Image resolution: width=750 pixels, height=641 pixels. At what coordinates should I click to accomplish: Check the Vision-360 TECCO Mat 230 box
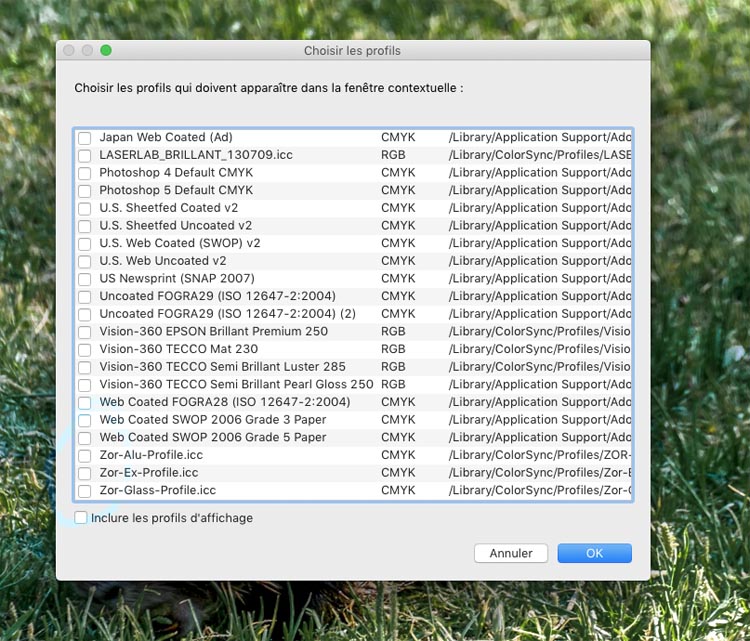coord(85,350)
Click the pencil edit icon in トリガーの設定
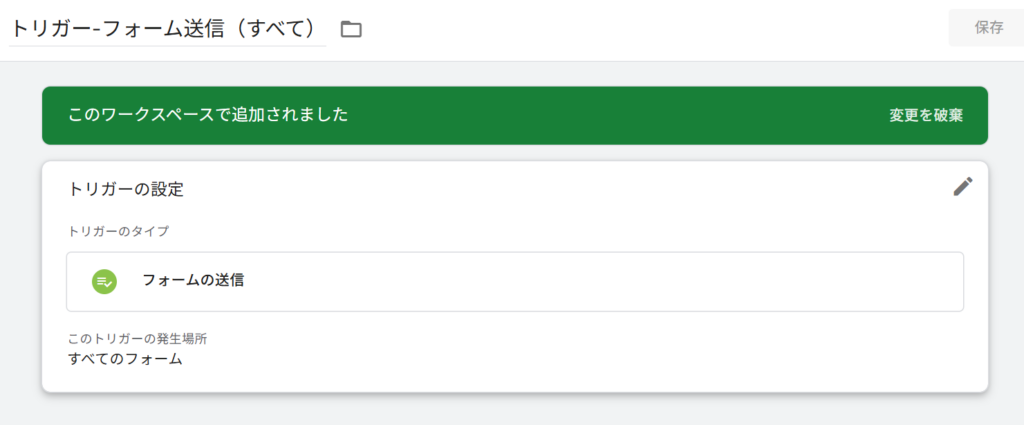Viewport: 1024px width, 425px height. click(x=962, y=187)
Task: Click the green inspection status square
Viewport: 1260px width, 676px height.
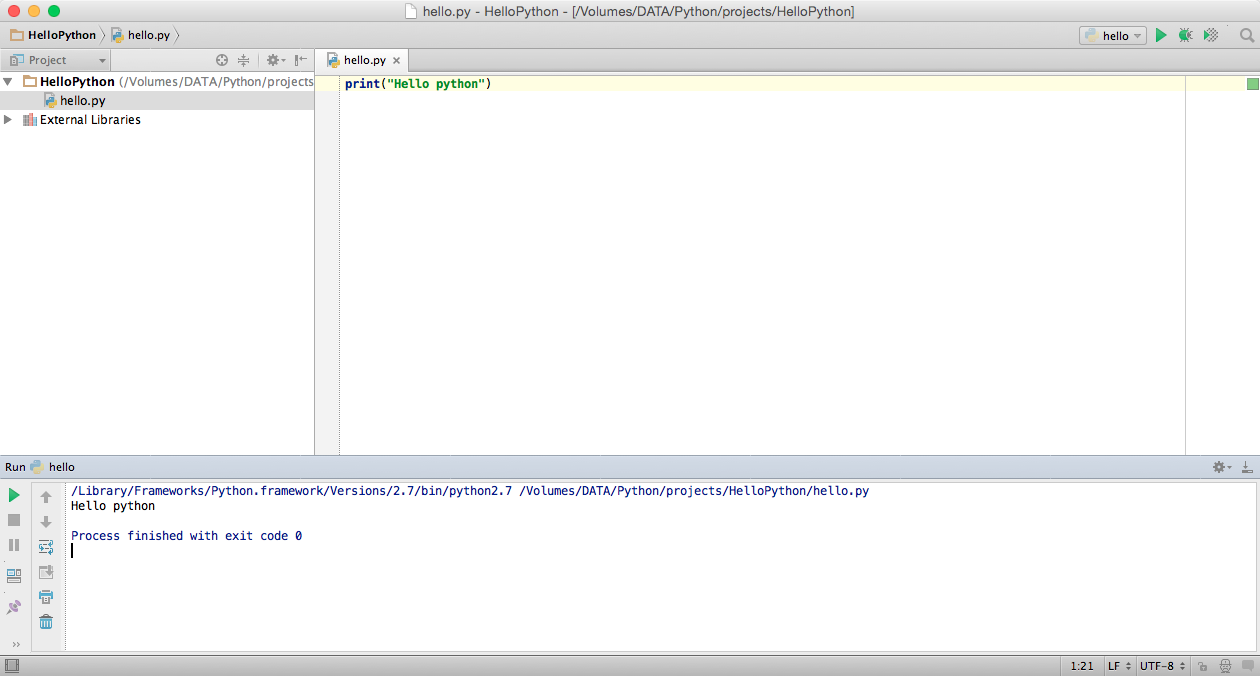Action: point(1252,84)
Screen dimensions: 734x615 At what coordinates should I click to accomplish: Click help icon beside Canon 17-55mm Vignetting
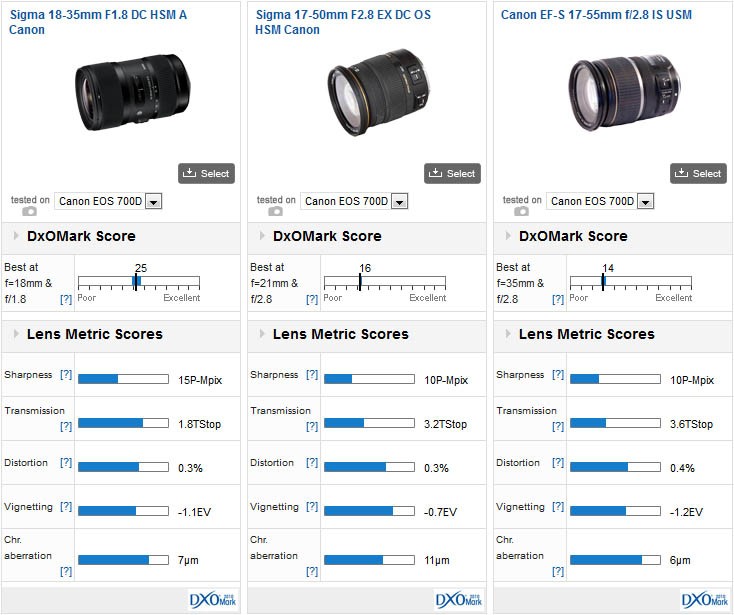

==

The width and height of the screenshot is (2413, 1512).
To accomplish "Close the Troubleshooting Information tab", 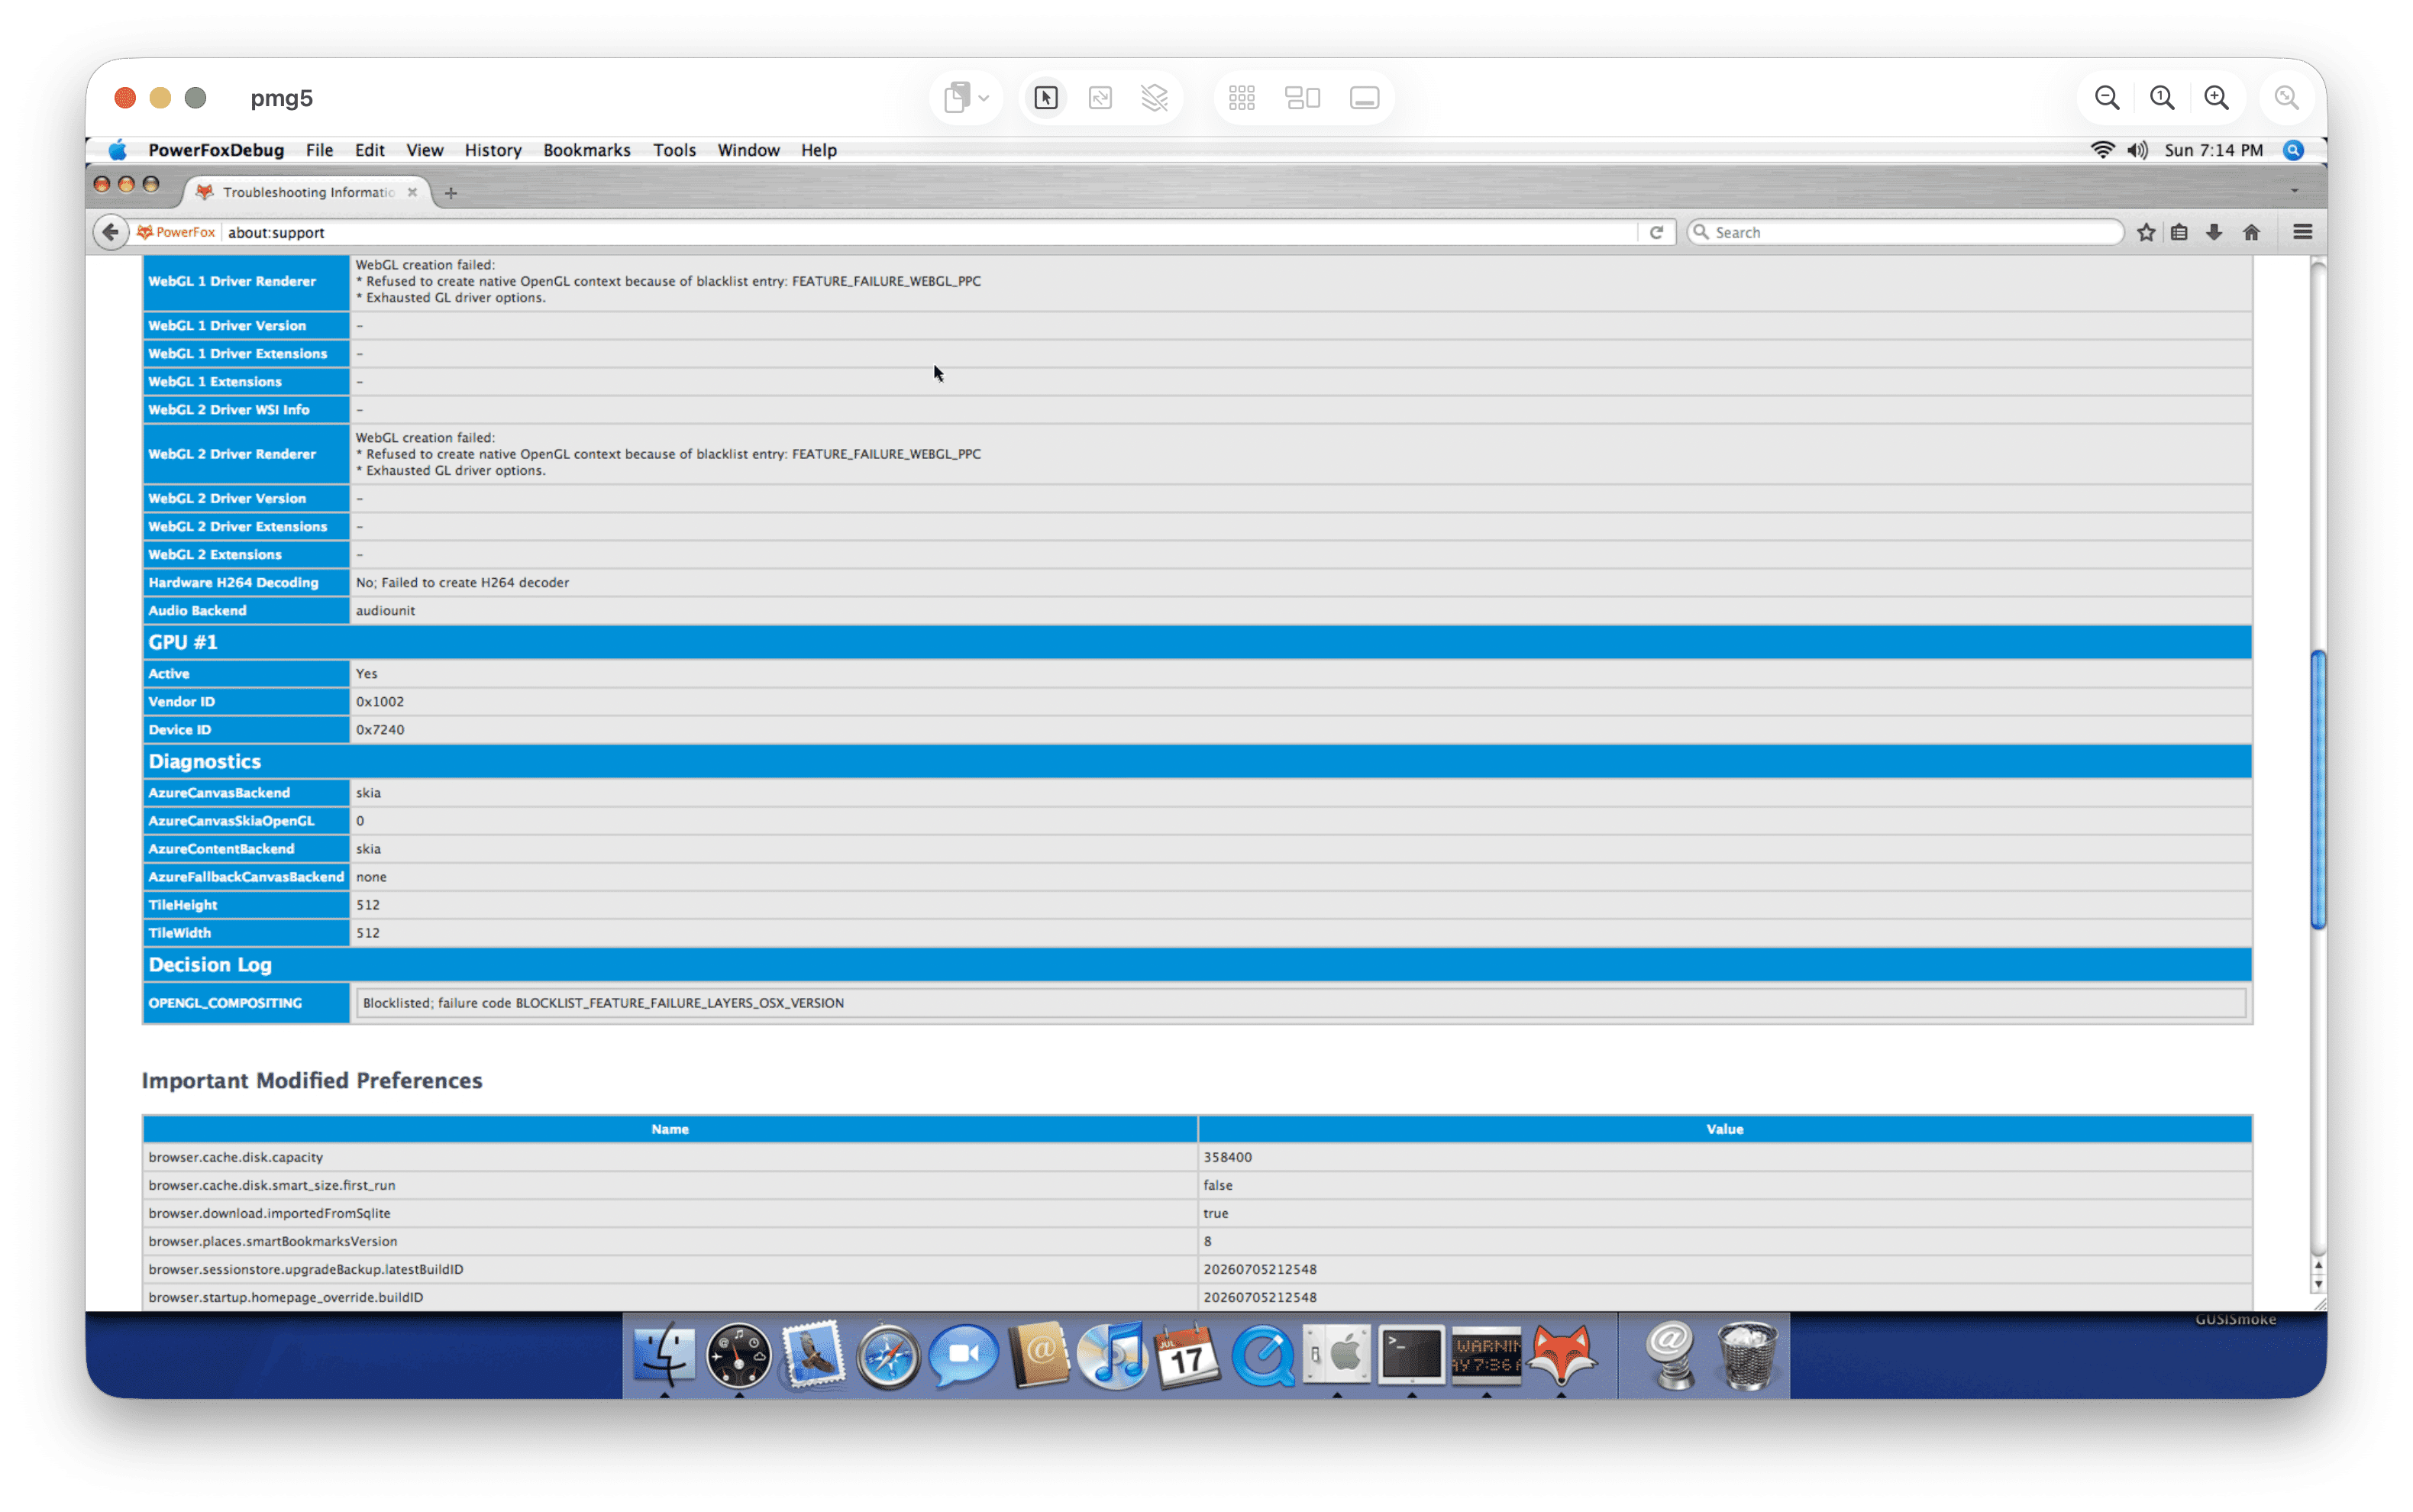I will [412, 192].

Problem details: Return the entries from the line that contains "Task: Click the" through the line that contains "Screen dimensions: 734x615", both lines included, reproducing each line exactly and omitting the pictures.

Right answer:
Task: Click the green inspection status square
Viewport: 1260px width, 676px height.
Action: point(1252,84)
Screen dimensions: 734x615 At what coordinates should I click to accomplish: Click help icon beside Canon 17-55mm Vignetting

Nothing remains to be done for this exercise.